Safeguarding Patient Privacy in AI Development: Insights from Dementias Platform UK
24 April 2024
Understanding AI model risks is imperative to allowing the safe development and sharing of AI models which protect patient privacy while still enabling open and reproducible science. Over the past few months, our team at the Dementias Platform UK (DPUK) Data Portal has been leading work, funded by DARE UK, to evaluate AI model risks in sensitive healthcare data. This work aimed to gather valuable perspectives from members of the public, AI researchers, and data providers to understand concerns of AI development and release from Trusted Research Environments (TREs).
Professor Simon Thompson
Professor of Health Informatics, Swansea University
“With the rapidly evolving landscape in the development of AI models on sensitive healthcare data, it has never been more important to consider the risks that these models pose to patient privacy and what role Trusted Research Environments (TRE’s) have in ensuring the responsible development of these models and the safe release of them.“
Workshop highlights
Public Workshop
From our first workshop, we found that members of the public overwhelmingly preferred TREs to be used for developing AI models on their health data, but stressed the importance of public involvement at the decision stage to ensure models are being developed and shared in the public benefit. Following this, DPUK aims to incorporate public involvement at the decision stage process to ensure that AI models are being developed within the public benefit. To improve our decision process, researchers will have to provide additional documents in their application such as a lay summary for members of the public, and an AI risk impact assessment detailing how they plan to mitigate concerns.
Research Workshop
From the researcher workshop, it was clear that most researchers aren’t aware of the risks their AI models pose and how to appropriately mitigate these for safe release and deployment into the real world. Therefore, training and resources are crucial to enable AI models to be developed responsibly in health data. Researchers also felt the need for tools to help generate and evaluate safe data for training AI models. This is why DPUK has developed tools for generating and evaluating synthetic data for developing private models, and has started developing courses for researchers to learn about AI risks and how they can be appropriately mitigated depending on the types of data and models used.
Data Owners Workshop
Furthermore, data owners felt that they lacked the expertise to comfortably assess AI model projects and relied on the TRE to guide them to help make decisions therefore, they expressed the need to quantify risk of releasing AI models in various scenarios. Additionally, it was clear that data owners felt that running attack simulations on AI models provided adequate assurance that they could be released from a TRE. From this, DPUK has developed the AI Risk Index to quantify the risks of AI model release, taking into consideration a range of different data types, AI model types, sharing scenarios, and vulnerabilities. We also plan to use the SACRO AI-SDC tool for running attacks on AI models to evaluate robustness against attacks
From the results of these workshops, we put together a series of recommendations, tools and materials for assessing AI models being released from a TRE. However, it was decided that the need for releasing AI models from a TRE should be reduced as much as possible, without hindering scientific research.
Recommendations
There are three main reasons why a researcher may want to export an AI model:
- to publish on a platform such as GitHub for open and reproducibility reasons
- to further train the model on external datasets
- to deploy into clinical practice.
In all three cases, the model doesn’t necessarily need to leave the TRE.

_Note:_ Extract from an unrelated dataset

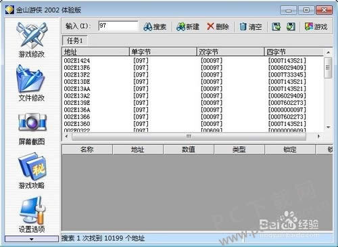Select address row 002E1424
This screenshot has height=247, width=338.
(x=193, y=60)
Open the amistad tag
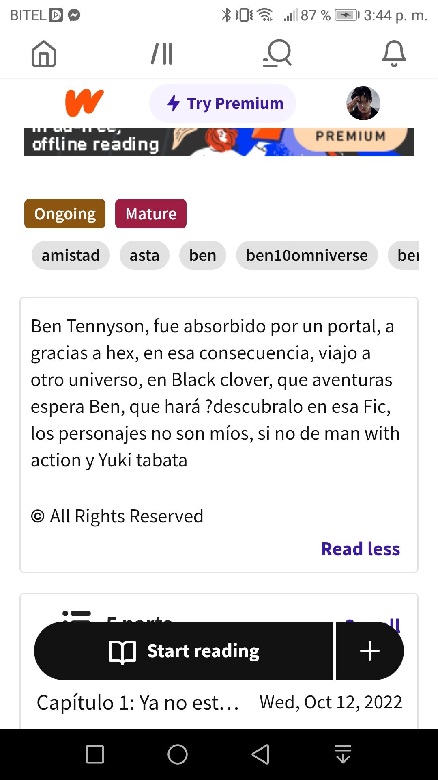This screenshot has width=438, height=780. 71,255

In cases where (1) the researcher wants to publish an AI model, they should be published via the TRE where researchers can apply and access that AI model in the same way that derived data is. This allows the AI model to stay secure within the TRE while allowing access for reproducibility and validation. DPUK plans to implement infrastructure and tools to enable sharing and access of AI models developed on the portal to other researchers to enable open and reproducible science.
Lewis Hotchkiss
Research Officer, DPUK
“Open and reproducible science has long been an issue for AI research, and the privacy risks posed to releasing these models play a big role in this. Therefore, a key recommendation from this report, is the utilisation of the FAIR framework for AI models to ensure that they can be accessed in a secure manner, while still enabling open and reproducible science By hosting AI models through TREs, rather than openly accessible platforms such as GitHub, we can enable AI to be FAIR, while also fulfilling our duty to protect the data that was used to train those models. Overall, this work further showcases the role of TREs and the importance of them to protect data while enabling beneficial AI research to take place.“
When external data is needed for training or validation (2), this can be achieved through DPUK’s secure federation solutions to enable access and training on other datasets.
If an AI model is ready to be deployed into the real-world (3), then secure hosting offers the most suitable solution, where the model can stay within the portal, and the TRE offers ways to securely query it and receive predictions externally. This enables the safe translation of AI models into clinical practice while ensuring utility isn’t affected. We are actively working with projects to find suitable solutions to be able to query AI models from within the TRE.
However, if the researcher still requires an AI model to be released outside of the TRE, then privacy-preserving techniques should be implemented by the researcher and will be rigorously evaluated by the TRE to ensure that it is safe for release.
These perspectives, recommendations and materials help TREs move forward to enable important AI research to take place while still protecting the data they have been entrusted with.